• **Stated problem**: Turn every line of the entries below into a numbered list, dropping the blank lines and leaving the pictures out.

• **Dataset content**:
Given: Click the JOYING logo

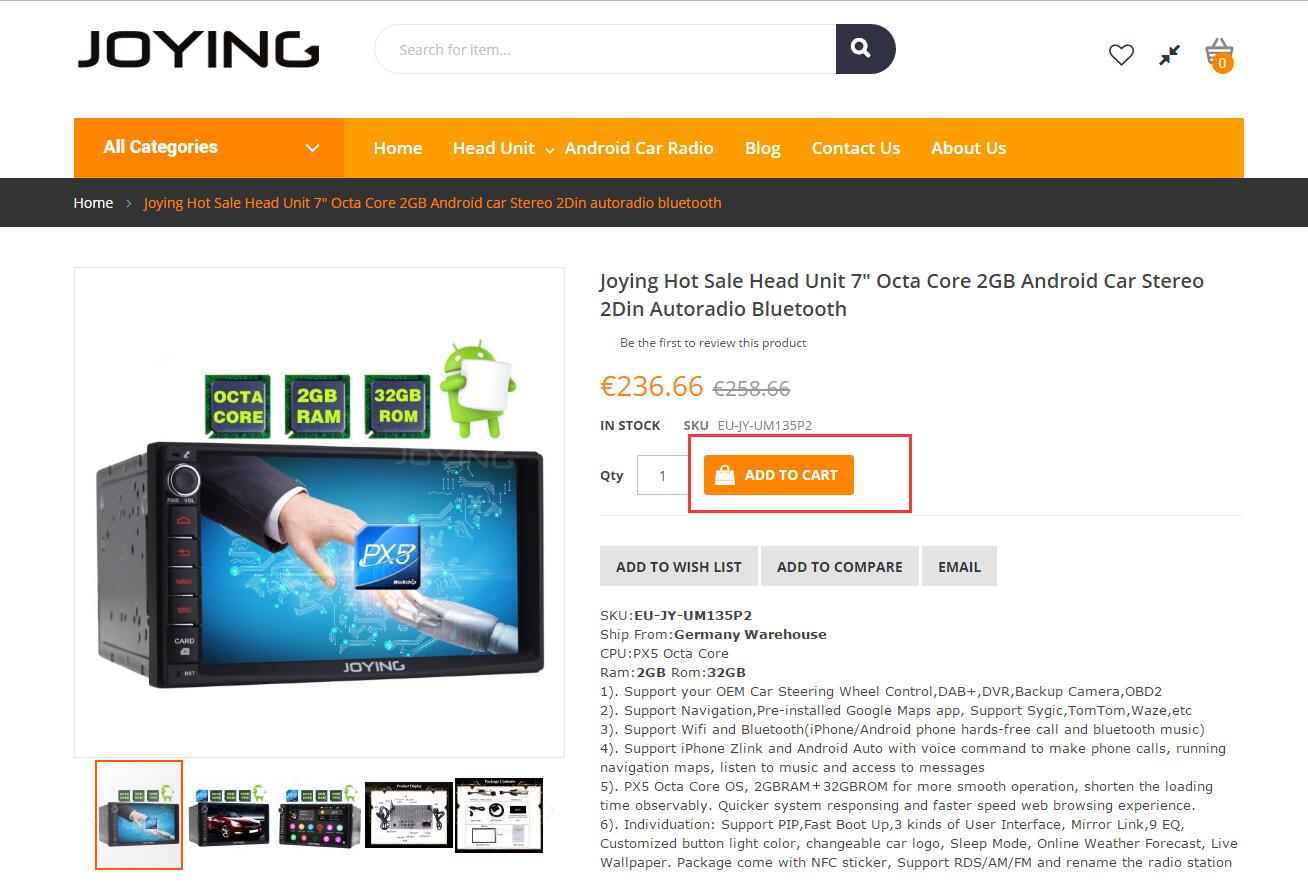Looking at the screenshot, I should pyautogui.click(x=198, y=49).
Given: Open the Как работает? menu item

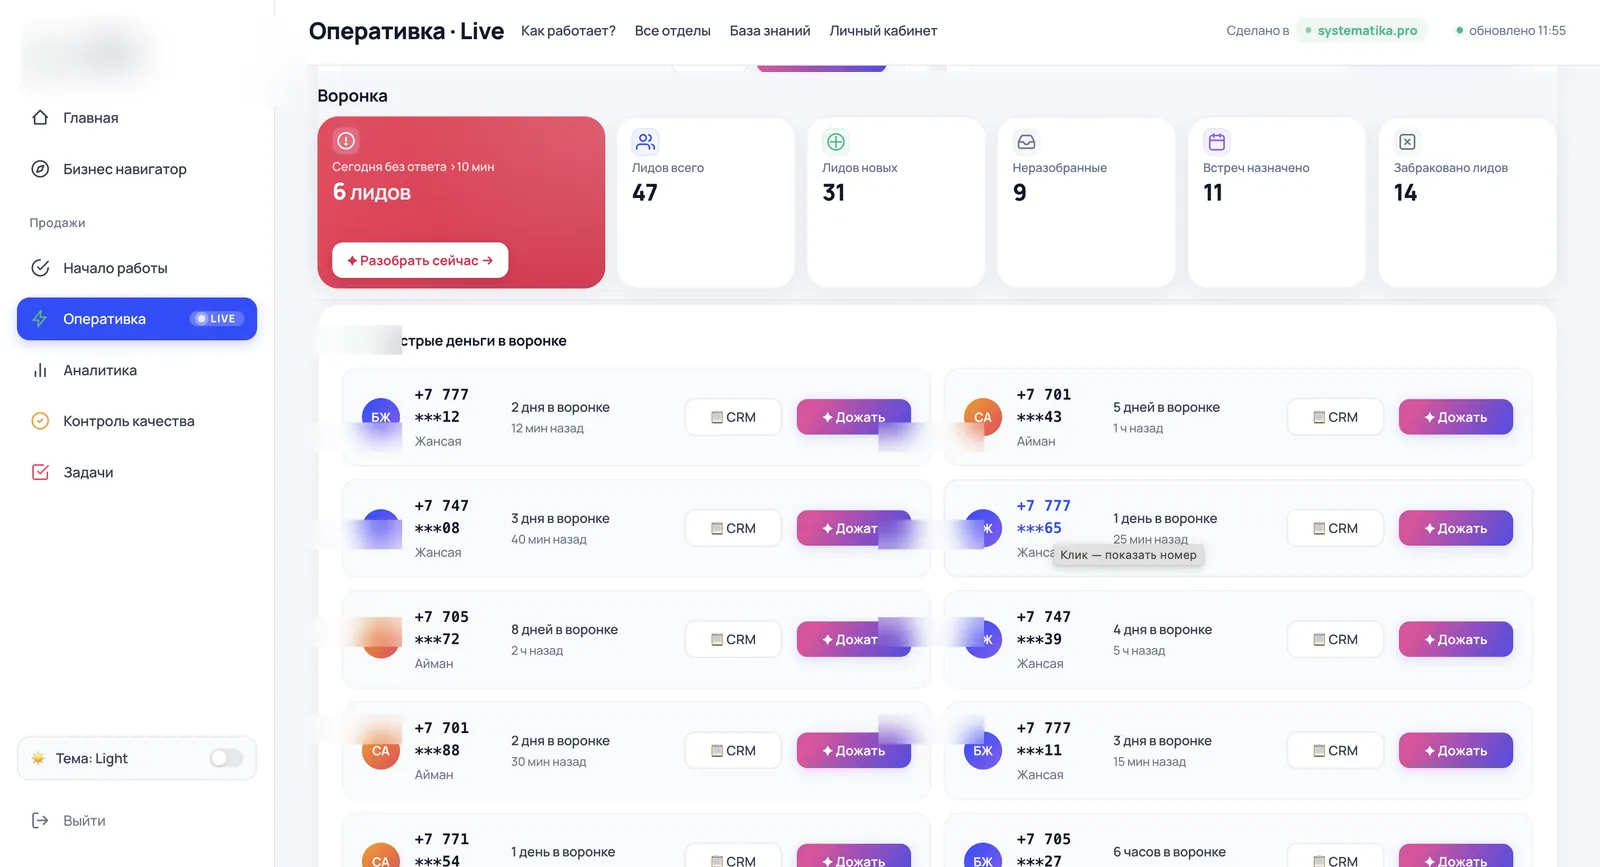Looking at the screenshot, I should click(568, 31).
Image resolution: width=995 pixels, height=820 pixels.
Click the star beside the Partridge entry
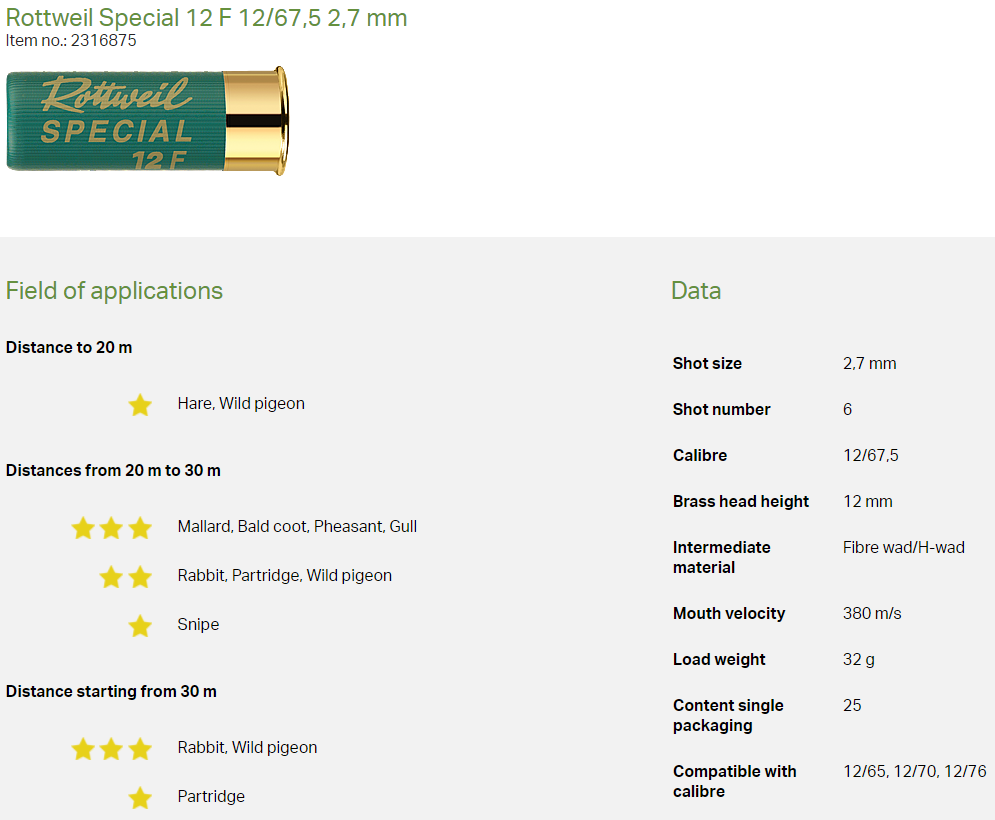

• **Exercise result**:
1. Given: Click the JOYING logo
2. Looking at the screenshot, I should pyautogui.click(x=198, y=49).
3. Given: Open the Как работает? menu item
4. Looking at the screenshot, I should click(568, 31).
5. Image resolution: width=995 pixels, height=820 pixels.
6. Click the star beside the Partridge entry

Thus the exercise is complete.